How can I tweet from Google App Script with OAuth2 library?

Question

I've successfully made my GAS for tweet with OAuth1. It's known that OAuth1 GAS library is deprecated, so I'm trying to migrate to OAuth2 library.

I saw a few changes, but I don't get the correct way to authorize my request with this.

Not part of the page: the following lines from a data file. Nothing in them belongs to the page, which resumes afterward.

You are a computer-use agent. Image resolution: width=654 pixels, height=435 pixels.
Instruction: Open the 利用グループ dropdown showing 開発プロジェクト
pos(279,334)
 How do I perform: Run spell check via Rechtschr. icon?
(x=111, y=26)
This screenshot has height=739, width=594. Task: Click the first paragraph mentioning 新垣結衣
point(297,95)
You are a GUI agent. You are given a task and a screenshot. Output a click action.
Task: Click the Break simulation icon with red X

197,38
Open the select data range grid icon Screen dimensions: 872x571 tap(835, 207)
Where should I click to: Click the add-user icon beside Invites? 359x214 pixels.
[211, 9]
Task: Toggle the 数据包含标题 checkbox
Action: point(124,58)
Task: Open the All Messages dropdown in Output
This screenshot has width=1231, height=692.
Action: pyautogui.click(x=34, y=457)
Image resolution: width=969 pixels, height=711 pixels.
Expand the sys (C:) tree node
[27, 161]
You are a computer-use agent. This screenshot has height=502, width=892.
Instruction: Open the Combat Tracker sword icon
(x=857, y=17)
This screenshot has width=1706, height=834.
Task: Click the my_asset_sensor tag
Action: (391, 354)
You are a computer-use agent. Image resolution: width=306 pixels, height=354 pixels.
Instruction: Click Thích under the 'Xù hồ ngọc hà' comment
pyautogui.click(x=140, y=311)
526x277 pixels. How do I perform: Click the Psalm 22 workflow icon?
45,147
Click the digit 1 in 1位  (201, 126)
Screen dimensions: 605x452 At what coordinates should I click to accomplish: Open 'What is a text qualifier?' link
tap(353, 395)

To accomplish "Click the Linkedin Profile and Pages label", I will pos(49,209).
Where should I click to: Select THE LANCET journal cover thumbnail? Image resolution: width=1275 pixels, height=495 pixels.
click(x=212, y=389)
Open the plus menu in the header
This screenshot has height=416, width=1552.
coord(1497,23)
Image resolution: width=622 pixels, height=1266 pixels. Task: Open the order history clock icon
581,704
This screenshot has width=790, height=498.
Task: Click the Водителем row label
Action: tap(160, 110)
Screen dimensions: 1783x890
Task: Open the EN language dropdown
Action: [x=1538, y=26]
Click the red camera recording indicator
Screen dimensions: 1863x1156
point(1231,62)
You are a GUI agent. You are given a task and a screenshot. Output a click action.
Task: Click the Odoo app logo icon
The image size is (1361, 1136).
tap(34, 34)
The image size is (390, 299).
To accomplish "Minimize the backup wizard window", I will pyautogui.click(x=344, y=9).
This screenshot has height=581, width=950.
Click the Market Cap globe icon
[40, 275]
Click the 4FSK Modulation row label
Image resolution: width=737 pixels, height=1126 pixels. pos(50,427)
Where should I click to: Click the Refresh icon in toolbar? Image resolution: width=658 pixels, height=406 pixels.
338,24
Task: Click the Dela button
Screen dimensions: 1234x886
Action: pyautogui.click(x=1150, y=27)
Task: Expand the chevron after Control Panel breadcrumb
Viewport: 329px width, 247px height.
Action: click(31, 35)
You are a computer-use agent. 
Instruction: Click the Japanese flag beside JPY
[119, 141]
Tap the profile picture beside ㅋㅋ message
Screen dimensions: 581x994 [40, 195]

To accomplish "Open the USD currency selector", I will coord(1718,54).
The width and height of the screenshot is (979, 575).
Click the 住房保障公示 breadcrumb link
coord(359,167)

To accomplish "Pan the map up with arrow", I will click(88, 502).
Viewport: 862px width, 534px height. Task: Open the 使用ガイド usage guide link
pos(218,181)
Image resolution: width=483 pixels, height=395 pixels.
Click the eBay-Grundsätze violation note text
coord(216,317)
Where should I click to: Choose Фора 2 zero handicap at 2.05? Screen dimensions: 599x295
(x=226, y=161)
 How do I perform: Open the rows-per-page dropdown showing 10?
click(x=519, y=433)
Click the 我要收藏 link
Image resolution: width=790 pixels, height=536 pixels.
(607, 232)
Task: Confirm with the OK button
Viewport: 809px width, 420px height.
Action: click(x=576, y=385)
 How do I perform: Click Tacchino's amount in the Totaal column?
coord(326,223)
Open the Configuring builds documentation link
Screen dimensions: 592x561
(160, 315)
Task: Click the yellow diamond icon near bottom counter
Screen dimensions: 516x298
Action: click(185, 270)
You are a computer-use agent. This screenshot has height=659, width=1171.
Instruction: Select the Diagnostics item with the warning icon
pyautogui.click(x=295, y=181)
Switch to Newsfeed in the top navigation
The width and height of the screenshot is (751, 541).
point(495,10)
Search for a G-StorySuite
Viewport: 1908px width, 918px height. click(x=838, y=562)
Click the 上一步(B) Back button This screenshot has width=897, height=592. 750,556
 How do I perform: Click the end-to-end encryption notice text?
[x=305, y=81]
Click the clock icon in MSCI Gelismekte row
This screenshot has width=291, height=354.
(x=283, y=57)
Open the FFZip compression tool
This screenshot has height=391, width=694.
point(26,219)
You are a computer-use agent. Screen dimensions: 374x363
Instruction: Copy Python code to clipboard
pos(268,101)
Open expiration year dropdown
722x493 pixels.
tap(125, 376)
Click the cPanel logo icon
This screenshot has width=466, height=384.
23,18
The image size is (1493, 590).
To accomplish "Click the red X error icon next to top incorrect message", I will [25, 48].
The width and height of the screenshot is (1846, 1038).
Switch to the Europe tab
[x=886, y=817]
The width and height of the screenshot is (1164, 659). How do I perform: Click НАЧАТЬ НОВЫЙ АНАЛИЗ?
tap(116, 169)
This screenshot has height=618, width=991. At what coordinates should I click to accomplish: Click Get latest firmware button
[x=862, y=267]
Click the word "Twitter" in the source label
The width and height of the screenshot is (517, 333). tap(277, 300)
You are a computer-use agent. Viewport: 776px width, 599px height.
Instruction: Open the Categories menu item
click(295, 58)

The main questions I have right now are:

• Bearer Token replace in OAuth2 to key&access tokens in OAuth1?
• I don't need key&access to authorize rquest? I'm base on example of the Google developers's site itself

For more clarity, I put the code, extracted from Google developers's site, adapted for my propouses:

// Call this function just once, to initialize the OAuth client.
function initializeOAuthClient() {
  if (typeof OAuth2 === 'undefined') {
    var libUrl = 'https://developers.google.com/google-ads/scripts/docs/examples/oauth20-library';
    throw Error('OAuth2 library not found. Please take a copy of the OAuth2 ' +
        'library from ' + libUrl + ' and append to the bottom of this script.');
  }
  var tokenUrl = 'https://api.twitter.com/oauth2/token';
  authUrlFetch = OAuth2.withClientCredentials(
      tokenUrl, CONSUMER_KEY, CONSUMER_SECRET);
}

function sendTweet(status) {
  var service = accessProtectedResource(SERVICE_UPDATE_URL, "post");
  
  if (service.hasAccess()) {
    var url = 'https://api.twitter.com/1.1/statuses/update.json?include_entities=true&status=' + percentEncode(status);
    var response = service.fetch(url);
    //var result = JSON.parse(response.getContentText());
    
    return response;
  }
}


/**
 * Attempts to access a non-Google API using a constructed service
 * object.
 *
 * If your add-on needs access to non-Google APIs that require OAuth,
 * you need to implement this method. You can use the OAuth1 and
 * OAuth2 Apps Script libraries to help implement it.
 *
 * @param {String} url         The URL to access.
 * @param {String} method_opt  The HTTP method. Defaults to GET.
 * @param {Object} headers_opt The HTTP headers. Defaults to an empty
 *                             object. The Authorization field is added
 *                             to the headers in this method.
 * @return {HttpResponse} the result from the UrlFetchApp.fetch() call.
 */
function accessProtectedResource(url, method_opt, headers_opt) {
  var service = getOAuthService();
  var maybeAuthorized = service.hasAccess();
  if (maybeAuthorized) {
    // A token is present, but it may be expired or invalid. Make a
    // request and check the response code to be sure.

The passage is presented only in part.